Edgy elation on a Rocky route

Among the peaks
The highway, with its panoramic views, begins in a high-country valley, where elk graze in meadows.
(Hal Stoelzle)
Times Staff Writer

A 28-foot RV with a splashy mural painted across its side flashed around the curve in front of us, headed in our direction. It was straddling the yellow center line.

I glanced out the passenger window of our car: A 1,000-foot precipice loomed. There was no shoulder. No guardrail. No vegetation to break our fall. I swallowed a scream and croaked, “We’re near the edge, Hal.”

He didn’t acknowledge the comment. He was too busy trying to keep our SUV from plunging into the void. I closed my eyes and held my breath.

When I looked again, the road ahead was clear. We’d made it.

“I guess that’s why they call this a white-knuckle trip,” I said nervously.

Photographer Hal Stoelzle and I were driving Trail Ridge Road, the highest paved highway in America, 48 miles of thrills and chills in the Colorado Rockies. The road, a major attraction in Rocky Mountain National Park, climbs to 12,183 feet — “the roof of the sky,” park employees say. The views on the trip up are daunting, the panorama from on high spectacular.

But getting there can be tricky.

The highway — two narrow lanes — winds around 10 switchbacks, ascending 4,000 feet in minutes.
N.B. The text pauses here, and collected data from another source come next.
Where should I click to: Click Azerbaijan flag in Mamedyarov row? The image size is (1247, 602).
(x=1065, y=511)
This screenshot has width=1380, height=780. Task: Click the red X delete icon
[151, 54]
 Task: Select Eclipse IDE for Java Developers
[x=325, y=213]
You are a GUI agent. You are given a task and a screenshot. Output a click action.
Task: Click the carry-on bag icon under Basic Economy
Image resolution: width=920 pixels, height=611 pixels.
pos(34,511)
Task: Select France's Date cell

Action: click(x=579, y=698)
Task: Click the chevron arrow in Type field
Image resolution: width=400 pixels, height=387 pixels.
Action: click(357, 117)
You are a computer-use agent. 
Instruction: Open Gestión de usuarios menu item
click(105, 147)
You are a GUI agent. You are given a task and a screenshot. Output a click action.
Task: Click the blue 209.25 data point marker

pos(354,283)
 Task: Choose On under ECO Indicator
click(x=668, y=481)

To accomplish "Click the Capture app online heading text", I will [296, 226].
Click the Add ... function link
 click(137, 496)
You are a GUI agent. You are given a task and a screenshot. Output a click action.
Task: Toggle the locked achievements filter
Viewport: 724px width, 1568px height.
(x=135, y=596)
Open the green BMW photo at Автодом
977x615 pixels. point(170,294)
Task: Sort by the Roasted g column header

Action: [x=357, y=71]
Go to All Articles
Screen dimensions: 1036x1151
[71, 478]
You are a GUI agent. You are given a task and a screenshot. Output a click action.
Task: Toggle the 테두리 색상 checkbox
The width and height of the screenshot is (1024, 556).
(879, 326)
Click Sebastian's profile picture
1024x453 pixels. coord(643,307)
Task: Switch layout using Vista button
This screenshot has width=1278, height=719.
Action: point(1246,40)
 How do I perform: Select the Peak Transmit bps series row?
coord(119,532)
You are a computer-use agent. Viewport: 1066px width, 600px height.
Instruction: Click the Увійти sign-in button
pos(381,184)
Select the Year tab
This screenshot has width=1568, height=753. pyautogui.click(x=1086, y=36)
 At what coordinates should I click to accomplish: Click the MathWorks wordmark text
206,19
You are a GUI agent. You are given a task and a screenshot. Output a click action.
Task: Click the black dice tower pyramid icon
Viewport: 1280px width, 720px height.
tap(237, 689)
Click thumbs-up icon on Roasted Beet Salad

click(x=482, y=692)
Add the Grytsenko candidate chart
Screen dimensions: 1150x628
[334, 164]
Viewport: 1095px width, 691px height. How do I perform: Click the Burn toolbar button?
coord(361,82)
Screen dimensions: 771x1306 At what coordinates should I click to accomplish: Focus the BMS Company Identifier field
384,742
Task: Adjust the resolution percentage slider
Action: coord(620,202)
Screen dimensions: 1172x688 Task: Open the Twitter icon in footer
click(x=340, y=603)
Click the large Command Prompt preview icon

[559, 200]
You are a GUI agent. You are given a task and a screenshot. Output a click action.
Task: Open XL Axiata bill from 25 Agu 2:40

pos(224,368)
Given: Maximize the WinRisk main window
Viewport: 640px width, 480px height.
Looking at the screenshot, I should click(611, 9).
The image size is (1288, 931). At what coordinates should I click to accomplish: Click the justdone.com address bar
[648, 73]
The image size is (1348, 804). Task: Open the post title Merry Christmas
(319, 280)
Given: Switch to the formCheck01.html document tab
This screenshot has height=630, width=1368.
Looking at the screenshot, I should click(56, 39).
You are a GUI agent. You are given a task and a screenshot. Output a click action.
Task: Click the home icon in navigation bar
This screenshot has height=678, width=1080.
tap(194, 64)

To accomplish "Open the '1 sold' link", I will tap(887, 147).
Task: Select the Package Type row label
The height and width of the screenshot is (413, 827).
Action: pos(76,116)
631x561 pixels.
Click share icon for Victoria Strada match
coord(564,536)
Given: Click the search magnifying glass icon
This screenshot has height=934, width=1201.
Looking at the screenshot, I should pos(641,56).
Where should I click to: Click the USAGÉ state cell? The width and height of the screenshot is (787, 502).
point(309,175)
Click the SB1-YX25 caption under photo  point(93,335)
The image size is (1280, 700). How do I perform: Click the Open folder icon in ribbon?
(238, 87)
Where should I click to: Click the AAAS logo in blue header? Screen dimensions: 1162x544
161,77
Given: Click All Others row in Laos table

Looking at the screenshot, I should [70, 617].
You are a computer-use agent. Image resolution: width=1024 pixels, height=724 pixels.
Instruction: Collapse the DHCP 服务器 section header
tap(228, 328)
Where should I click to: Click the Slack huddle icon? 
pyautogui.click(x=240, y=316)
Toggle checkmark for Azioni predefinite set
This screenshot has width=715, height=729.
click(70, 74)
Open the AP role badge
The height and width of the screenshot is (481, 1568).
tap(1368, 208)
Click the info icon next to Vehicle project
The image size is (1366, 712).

Drop-offs of 1,000 feet or more are common.

“People get halfway up and panic,” said ranger Michael Edwards. “A lot of them drive in the center of the highway not because they want to. They’re too scared to do anything else.”

And sometimes, he said, “they get to the point they can’t move at all. We have to escort them down.”

But those who brave the highway to the sky are rewarded with sights found few other places in the Lower 48. Glaciers, alpine tundra, midsummer snow flurries. “It’s like driving north to the Arctic,” Edwards said.

The road begins in a high-country valley, where elk graze in lush meadows and beavers build homes on small ponds. It climbs through thick aspen, fir and pine forests to the tree line — 11,500 feet — the point at which trees no longer can survive.

Then it climbs several hundred feet more, snaking along the barren crest of the continent for 11 miles. The air at this altitude is thin; temperatures are usually below freezing, and the wind often tops 100 mph, gusting to 150 mph in winter. It’s a wild place, ravaged by the elements year-round. The low-growing vegetation is the same as that in the Arctic tundra.

The highway connects the communities of Estes Park, on the east, and Grand Lake, on the west. About a million people drive the twisting route during the five months it is open annually (Memorial Day to mid-October, weather permitting), but it’s not the only draw in the Rocky Mountain park. There also are hiking trails, historical sites and glacial lakes. Hal and I explored Bear Lake, where snow still lined the banks during our late-May visit.

The loop tour

We had started our road trip that morning in Denver: Trail Ridge Road was the goal, but along the way, we would see a couple of scenic byways, explore some onetime frontier towns, cross the Continental Divide twice and cover about 400 miles of sweeping, high-country terrain.

Our loop tour took us first to Golden, Colo. (15 miles west of Denver on U.S. 6), where the smell of hops filled the mountain air. Adolph Coors set down roots here in 1873 when he arrived from Germany and launched Coors brewery. Today’s visitors can still tour the factory and sample the product.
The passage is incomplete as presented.